By the authors’ reckoning, modeling needs an established body of knowledge, usable by all specialists in the discipline.
This work begins by explaining concepts related to the levels of system specification and their formalism (both computationally and mathematically). In particular, it mentions the need for hierarchical decomposition and system descriptions from the view of continuity or separated events, that is, differential equations, difference equations, and discrete events.
For each event, whatever the formalism that models it, when it undergoes a state transition, it may need to be coupled with the components of an entire system. The authors use the language of morphisms, particularly homomorphisms, to refer to the relations between single-state transitions and multiple-state transitions. In mathematics, a homomorphism is a function that preserves operations defined within objects. Indeed, microstate transitions get preserved within macrostates, thus respecting granularity once it is defined.
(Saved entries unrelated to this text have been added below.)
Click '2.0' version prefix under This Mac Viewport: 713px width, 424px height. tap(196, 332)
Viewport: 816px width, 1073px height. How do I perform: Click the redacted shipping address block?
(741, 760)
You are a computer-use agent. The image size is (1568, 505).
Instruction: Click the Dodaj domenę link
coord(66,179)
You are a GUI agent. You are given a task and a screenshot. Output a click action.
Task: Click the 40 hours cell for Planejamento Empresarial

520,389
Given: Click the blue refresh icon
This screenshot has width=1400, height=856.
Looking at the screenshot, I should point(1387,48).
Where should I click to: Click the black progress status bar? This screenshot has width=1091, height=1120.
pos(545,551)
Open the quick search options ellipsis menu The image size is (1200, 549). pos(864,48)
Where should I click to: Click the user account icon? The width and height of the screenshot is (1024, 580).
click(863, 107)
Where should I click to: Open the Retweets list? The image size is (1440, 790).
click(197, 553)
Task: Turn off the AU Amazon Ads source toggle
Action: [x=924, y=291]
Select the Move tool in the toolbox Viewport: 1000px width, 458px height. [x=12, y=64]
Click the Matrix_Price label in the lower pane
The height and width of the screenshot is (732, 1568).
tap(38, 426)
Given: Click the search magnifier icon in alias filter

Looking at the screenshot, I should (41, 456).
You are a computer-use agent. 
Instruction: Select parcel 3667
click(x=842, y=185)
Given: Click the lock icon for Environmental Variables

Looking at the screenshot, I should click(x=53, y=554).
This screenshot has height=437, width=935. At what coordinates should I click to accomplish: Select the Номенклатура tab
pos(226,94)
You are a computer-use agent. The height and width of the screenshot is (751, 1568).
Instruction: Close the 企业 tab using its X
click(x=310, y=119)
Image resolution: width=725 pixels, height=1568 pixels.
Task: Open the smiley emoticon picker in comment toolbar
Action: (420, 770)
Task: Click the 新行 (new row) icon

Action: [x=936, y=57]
The work then discusses discrete-time models such as Conway’s Game of Life as successful computational strategies for self-sustaining, independent entities that interact.
For the hands-on work connected with this book, readers can use a simulation environment; the book describes DEVSJAVA.
The book also discusses numerical issues with the models, for example, the convergence toward solving ordinary differential equations under different numerical schemes, and even the Lipschitz condition for discrete event system specification (DEVS). The intent is not just to expose errors in the numerical approximations, but also their effects in event representation.
This work uses concepts from homological algebra, such as commutative diagrams, for some general explanations; functional notation, pseudocode, and code itself are used sparingly (as XMILE, an open standard for system dynamics modeling). The book ends with spiking neuron modeling through iterative specification and DEVS Markov models.
I highly recommend this book to mathematicians and computer specialists in simulation, as well as more general professionals and advanced undergraduates who would like to better understand modeling.